TASK DIRECTIONS: Below are the records; work out how many lines among them contain "Given", and write nothing besides that number.

Stored data
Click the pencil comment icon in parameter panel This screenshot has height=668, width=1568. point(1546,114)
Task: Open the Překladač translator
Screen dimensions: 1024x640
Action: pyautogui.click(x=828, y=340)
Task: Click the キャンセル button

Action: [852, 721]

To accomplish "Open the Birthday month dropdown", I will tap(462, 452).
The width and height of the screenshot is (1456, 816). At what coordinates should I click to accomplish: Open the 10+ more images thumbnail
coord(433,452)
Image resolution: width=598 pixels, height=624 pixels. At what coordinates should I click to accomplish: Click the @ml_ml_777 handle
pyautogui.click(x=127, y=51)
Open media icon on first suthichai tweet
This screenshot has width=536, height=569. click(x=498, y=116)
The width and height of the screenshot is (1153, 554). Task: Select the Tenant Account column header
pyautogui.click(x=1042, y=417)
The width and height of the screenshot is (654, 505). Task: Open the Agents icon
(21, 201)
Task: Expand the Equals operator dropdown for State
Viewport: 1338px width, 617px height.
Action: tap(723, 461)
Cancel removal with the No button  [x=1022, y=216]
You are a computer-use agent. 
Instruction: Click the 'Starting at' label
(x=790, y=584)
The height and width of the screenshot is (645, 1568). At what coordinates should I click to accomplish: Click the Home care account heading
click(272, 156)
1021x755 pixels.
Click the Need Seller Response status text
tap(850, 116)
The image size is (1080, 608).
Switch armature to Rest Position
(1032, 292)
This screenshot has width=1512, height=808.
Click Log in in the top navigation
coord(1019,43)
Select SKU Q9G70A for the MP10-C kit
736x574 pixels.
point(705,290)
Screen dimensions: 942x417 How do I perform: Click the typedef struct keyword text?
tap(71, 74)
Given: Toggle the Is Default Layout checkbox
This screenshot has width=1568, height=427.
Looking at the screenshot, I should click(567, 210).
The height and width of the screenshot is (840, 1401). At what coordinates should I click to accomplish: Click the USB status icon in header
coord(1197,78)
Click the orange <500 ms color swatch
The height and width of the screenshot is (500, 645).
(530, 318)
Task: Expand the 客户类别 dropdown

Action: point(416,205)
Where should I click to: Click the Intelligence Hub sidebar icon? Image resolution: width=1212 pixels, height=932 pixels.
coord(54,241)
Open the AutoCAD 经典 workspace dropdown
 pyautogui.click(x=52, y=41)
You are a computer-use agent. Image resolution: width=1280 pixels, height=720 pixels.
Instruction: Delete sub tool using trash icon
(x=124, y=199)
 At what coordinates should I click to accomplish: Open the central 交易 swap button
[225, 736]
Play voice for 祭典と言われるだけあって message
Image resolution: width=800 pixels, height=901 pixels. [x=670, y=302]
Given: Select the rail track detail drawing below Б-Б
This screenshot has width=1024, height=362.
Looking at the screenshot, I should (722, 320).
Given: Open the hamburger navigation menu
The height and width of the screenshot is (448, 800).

OUTPUT BELOW: 3